Uit welke steden liet Wilhelm II volgens het reisverslag spullen komen om Huis Doorn in te richten?

▶ [Brontekst]
•••

Kasteel Amerongen en Huis Doorn (mrt 2022)

Lieve lezer(essen)s van mijn wandelavonturen,

Geen wandelavontuur? Nee, dat is het slechte nieuws. Nu het goede nieuws: hier volgt een reisverslag van ons bezoek aan Kasteel Amerongen en Huis Doorn.

Reisverslag Kasteel Amerongen en Huis Doorn
Donderdag 10 maart 202

Donderdag 10 maart 2022
Kasteel Amerongen
Tien jaar geleden fietsten we langs Kasteel Amerongen en op Huis Doorn hebben we in het verleden ook weleens een ‘blik’ geworpen. Daar is het toen bij gebleven. Maar nu gaan we beide ‘musea’ van binnen en van buiten bewonderen.
Orchideetje is lid van een studiekring en dit keer wordt er een bezoek gebracht aan Kasteel Amerongen en Huis Doorn (ik mag mee!). De studiekring heeft een streepje voor, vandaar dat de rondleidingen verzorgd worden door de directeur/bestuurder
dhr. H.H. Sietsma. Vorige week heeft hij al een inleiding verzorgd, zodat wij al een en ander weten over de vlucht van de Duitse keizer Wilhelm II en zijn verblijf in Nederland.
In het kort de inleiding van dhr. H.H. Sietsma. Sowieso, deze man weet echt alles over Kasteel Amerongen en Huis Doorn.
In 1918 had Duitsland, dat vier jaar eerder België was binnengevallen, de oorlog verloren. Het Duitse leger was vastgelopen in de modder van de Vlaamse Westhoek. In 1917 was Amerika gaan meedoen aan de kant van Frankrijk en Engeland. In Duitsland zelf brak in het najaar van 1918 de revolutie uit. Wilhelm II was een onvoorspelbare en ontactische heerser; in zijn eigen land was hij niet erg populair en toen de oorlog verloren was, kon hij alleen nog maar vluchten naar Nederland.
Frankrijk en Engeland wilden hem berechten voor oorlogsmisdaden.
Nederland verleende hem in 1918 asiel, mede door de invloed van koningin Wilhelmina, Wilhelm II was per slot ook nog prins van Oranje.
In eerste instantie nam hij zijn intrek in Kasteel Amerongen als gast van graaf Bentinck.
Nadat in 1920 gebleken was dat hij niet zou worden uitgeleverd, kocht hij Huis Doorn.
Hij liet 59 (64?) treinwagons met kunst, meubels, serviezen, zilver enz. komen uit paleizen in Berlijn en Potsdam om zijn Huis in te richten. Het ensemble staat er nog zoals het was toen hij in 1941 overleed.
Huis Doorn herbergt daardoor de grootste collectie Duitse kunst en toegepaste kunst buiten Duitsland. Het betreft in totaal meer dan 30.000 objecten. Een deel daarvan is te zien in Huis Doorn, een ander deel ligt in depot.
Wilhelm II had een uitgesproken smaak. Van moderne kunst moest hij niets hebben.
Hij hield daarentegen veel van de barokke kunst van zijn voorvaderen, zoals Frederik de Grote. De enorme collectie omvat veel zilver en porselein, schilderijen en meubels uit de zeventiende en achttiende eeuw, en laat de verschillende stadia van de barok zien.

•••

▶ [Aangeleverde gegevens]
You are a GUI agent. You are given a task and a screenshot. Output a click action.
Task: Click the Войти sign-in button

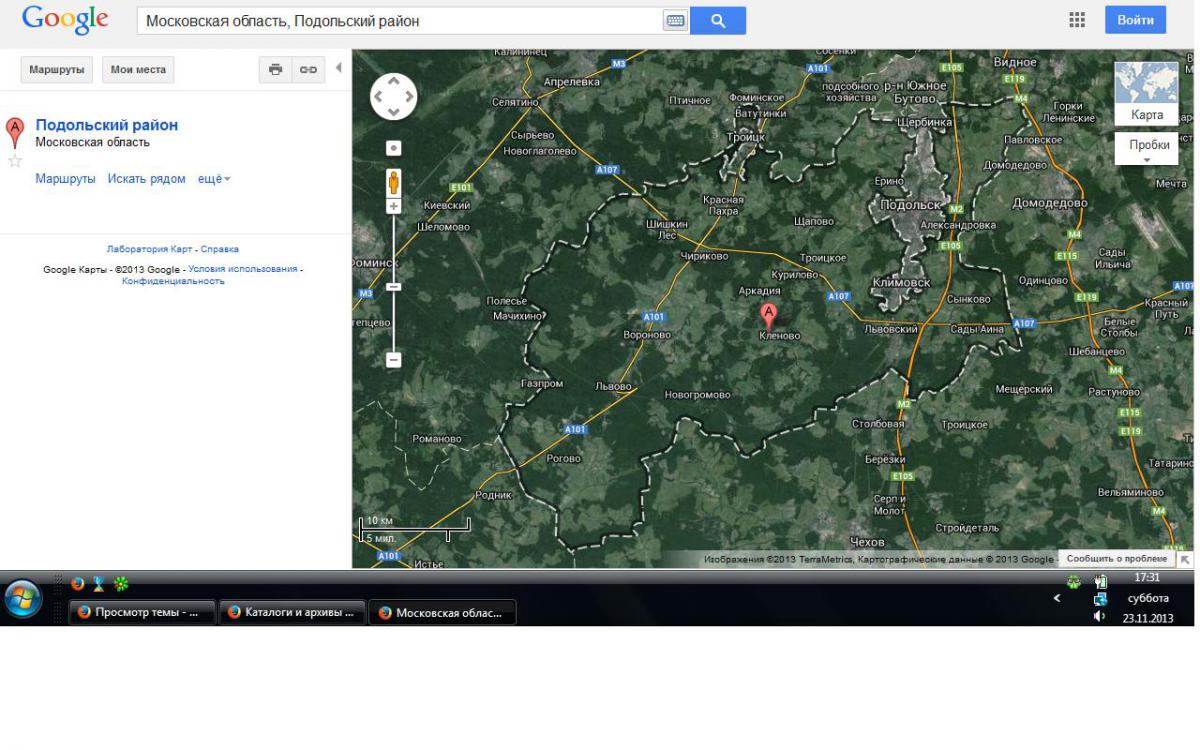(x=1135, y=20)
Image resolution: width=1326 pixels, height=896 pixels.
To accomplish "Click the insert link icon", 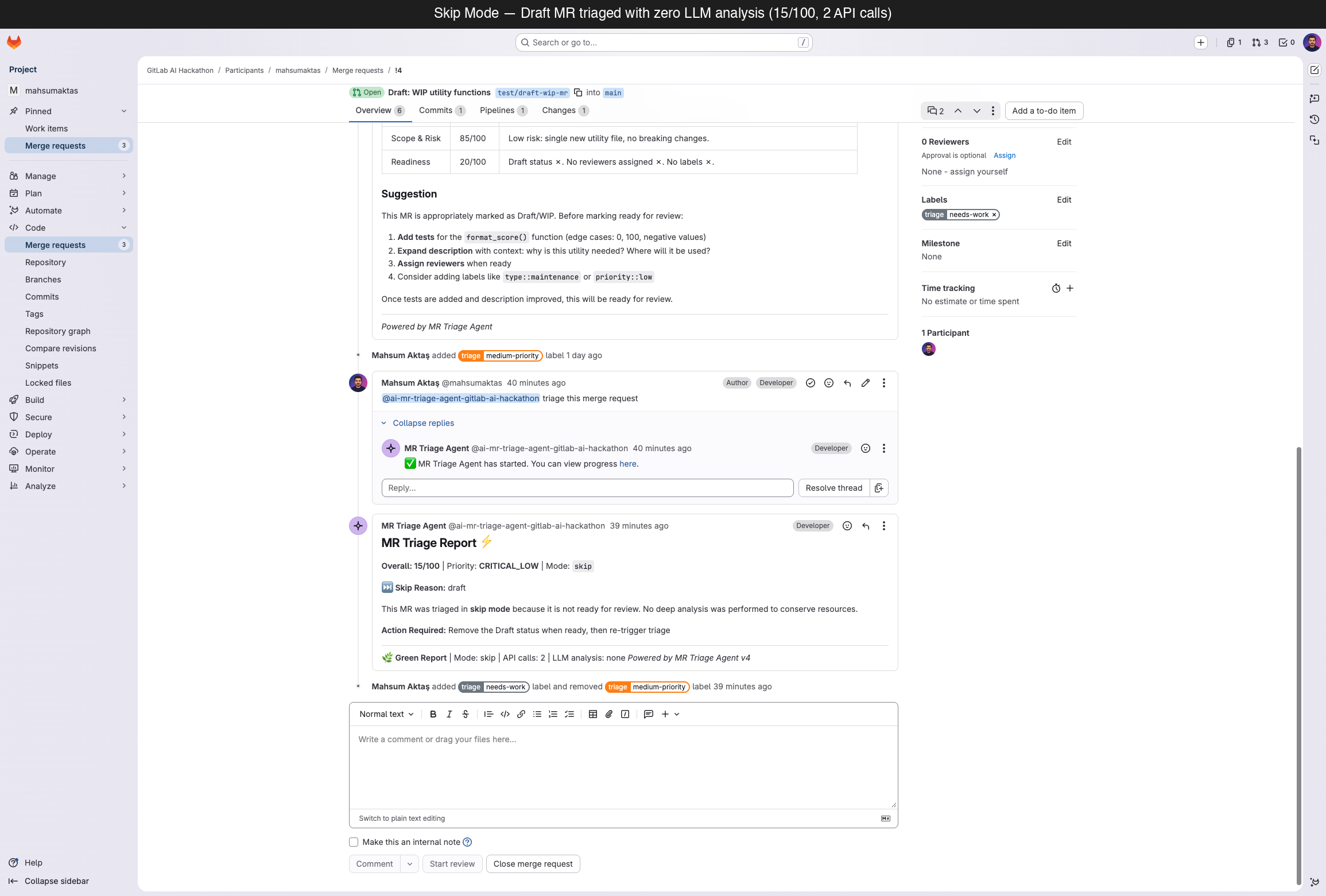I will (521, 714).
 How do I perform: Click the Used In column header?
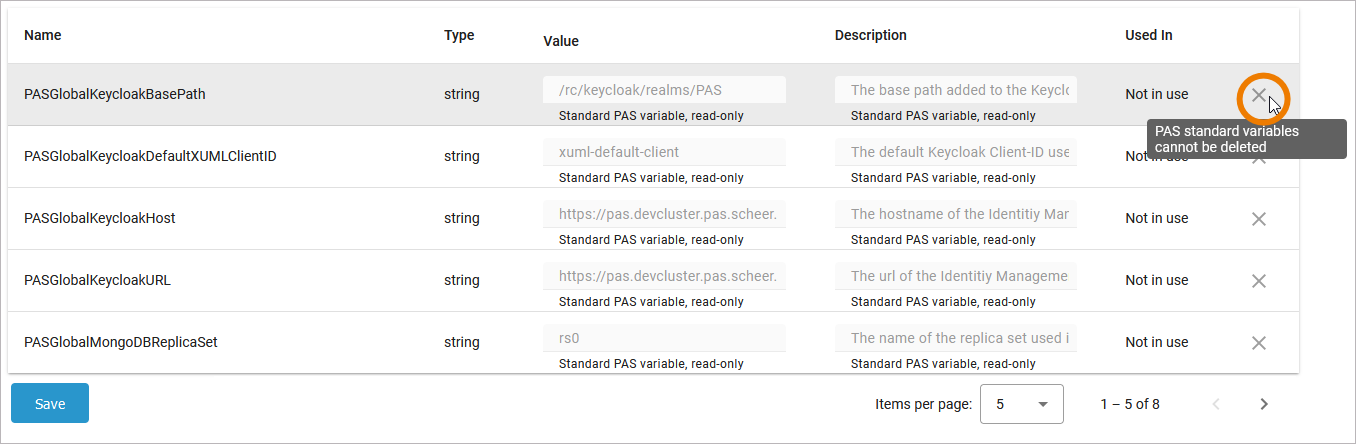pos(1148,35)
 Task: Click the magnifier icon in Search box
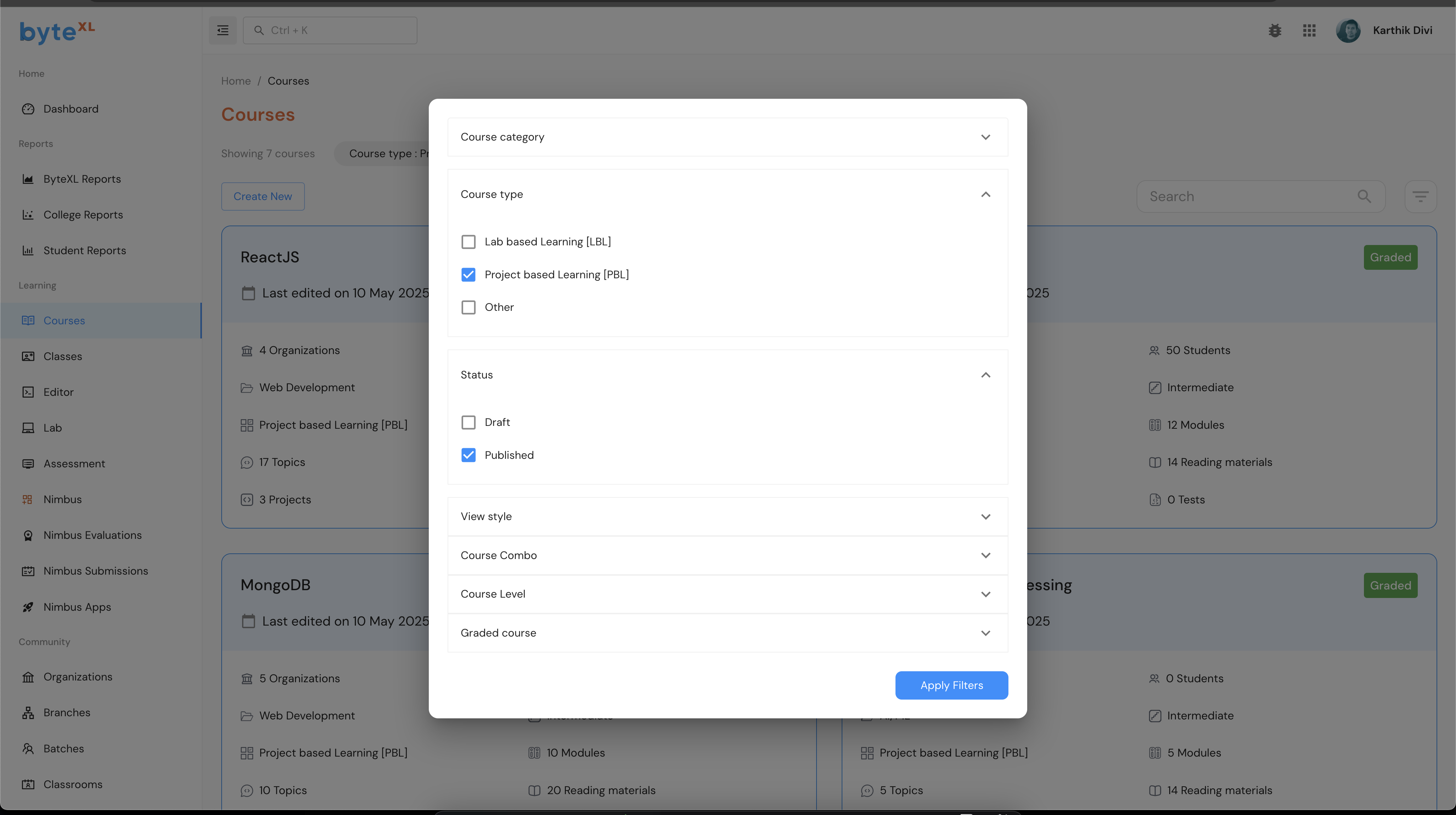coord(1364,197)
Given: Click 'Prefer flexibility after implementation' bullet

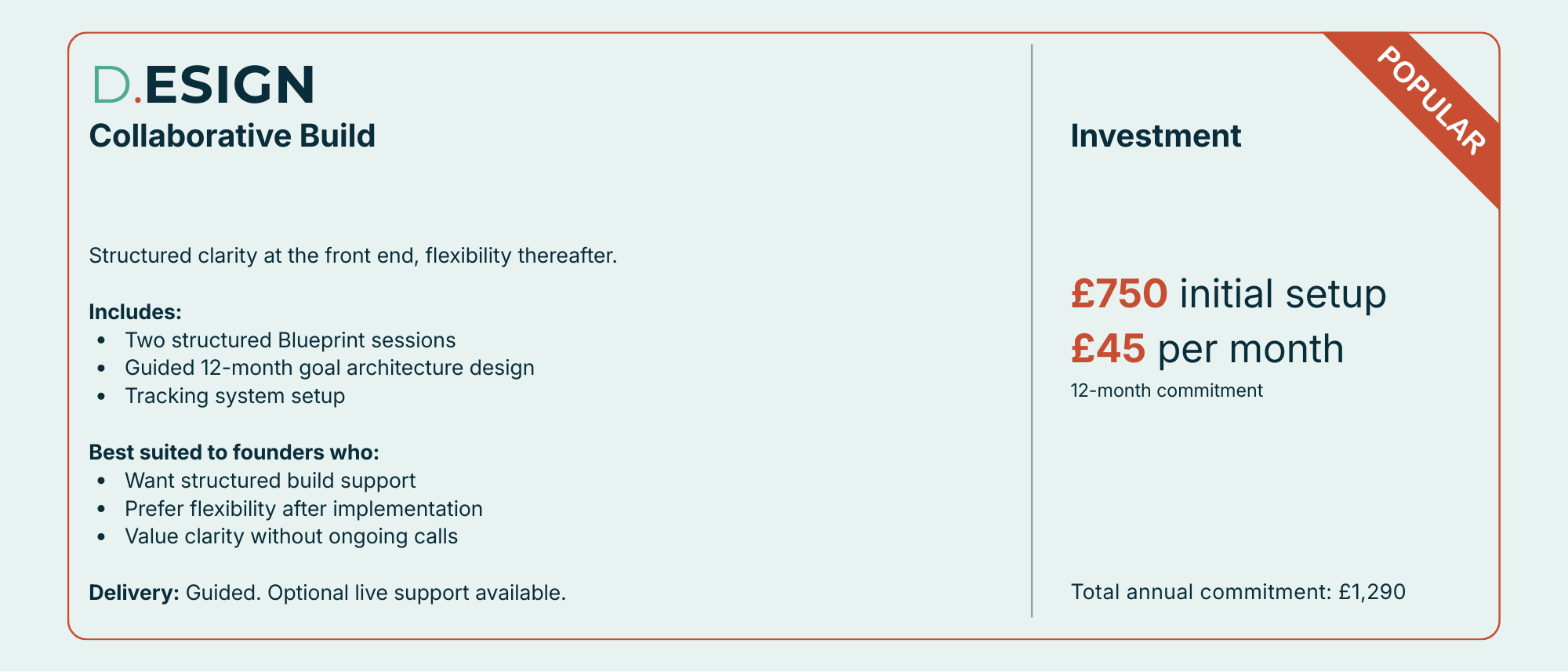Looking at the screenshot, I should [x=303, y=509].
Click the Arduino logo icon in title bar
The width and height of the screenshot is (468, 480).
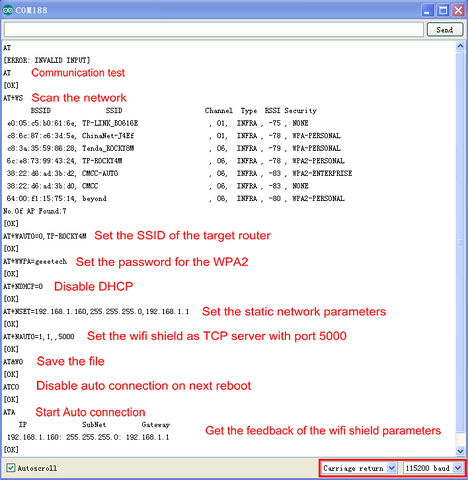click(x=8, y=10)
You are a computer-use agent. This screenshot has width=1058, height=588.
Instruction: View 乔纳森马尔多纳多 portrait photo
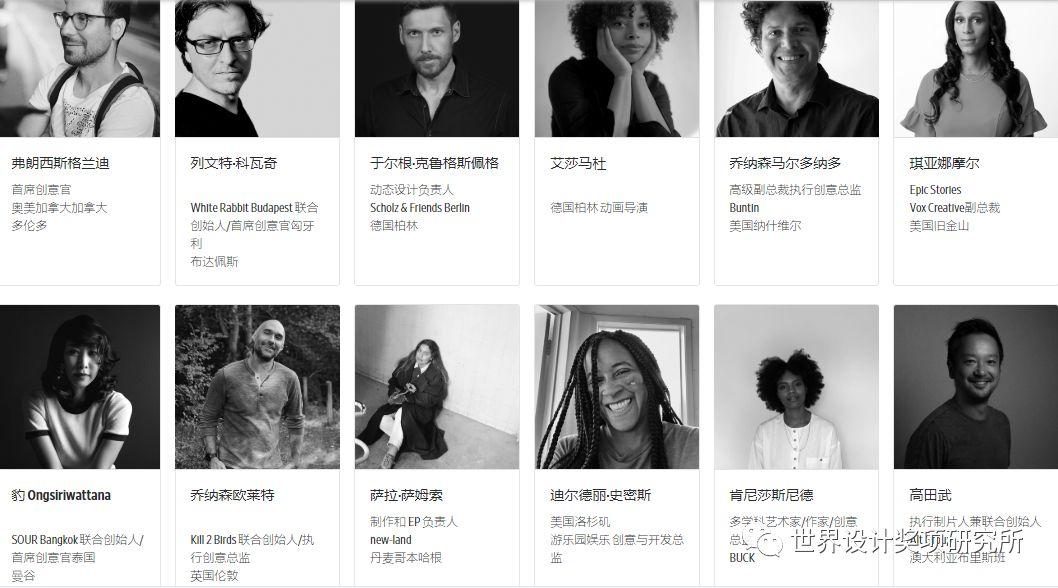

•••

▶ [Uitgewerkt antwoord] Uit Berlijn en Potsdam, waar de spullen uit paleizen kwamen.